* **Aim**
In the text on who owns social media, at what event did the question first come up?

* **Source**
start

Who Owns Social Media?

This question came up last Tuesday at a launch briefing for our new book and then a friend sent me a Mashable article on the same subject.  It’s an important question because, as the article points out, there are social media activities going on in the marketing, customer service, public relations, investor  relations and lots of other functional departments in companies.  So, to parse this out, we probably need to answer some core questions: is there a central skill set called “social media” requiring functional specialists whether tweets or fan pages are being used for customer service or investor relations, recruitment  or some other thing?  Does social media consist of “places” that, while shared by different functions, need to be managed like real estate?  To the extent that corporate social media places carry independent content, do they need a gatekeeper?  Is being responsible for social media like or unlike deciding what goes on the company website?

end

* **Stored rows**
start

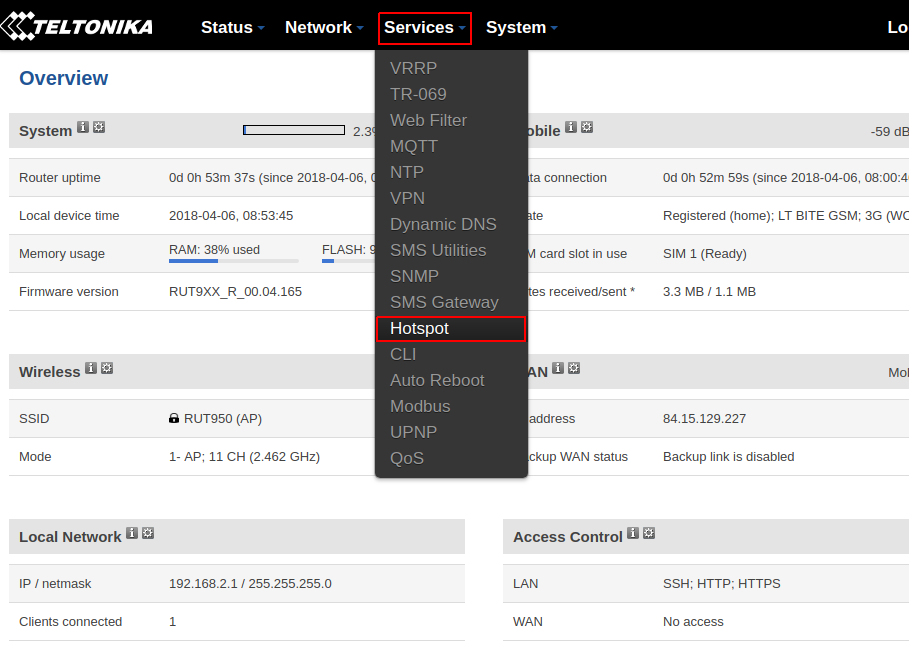
Task: Select Hotspot from the Services menu
Action: tap(420, 328)
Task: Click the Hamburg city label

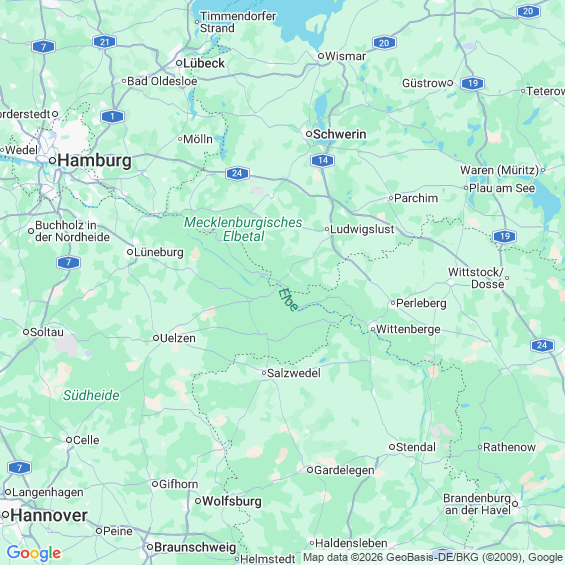Action: (x=94, y=161)
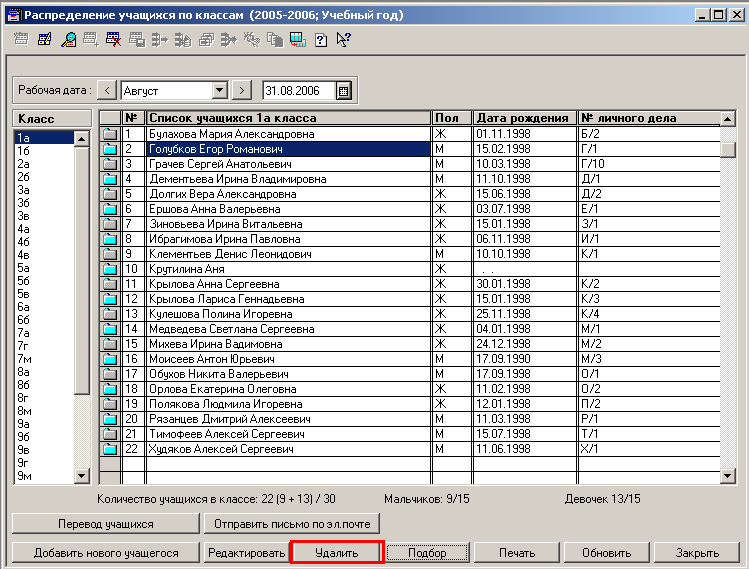
Task: Click the magnifying glass search toolbar icon
Action: (x=69, y=40)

end

* **Exercise solution**
At a launch briefing last Tuesday for the new book.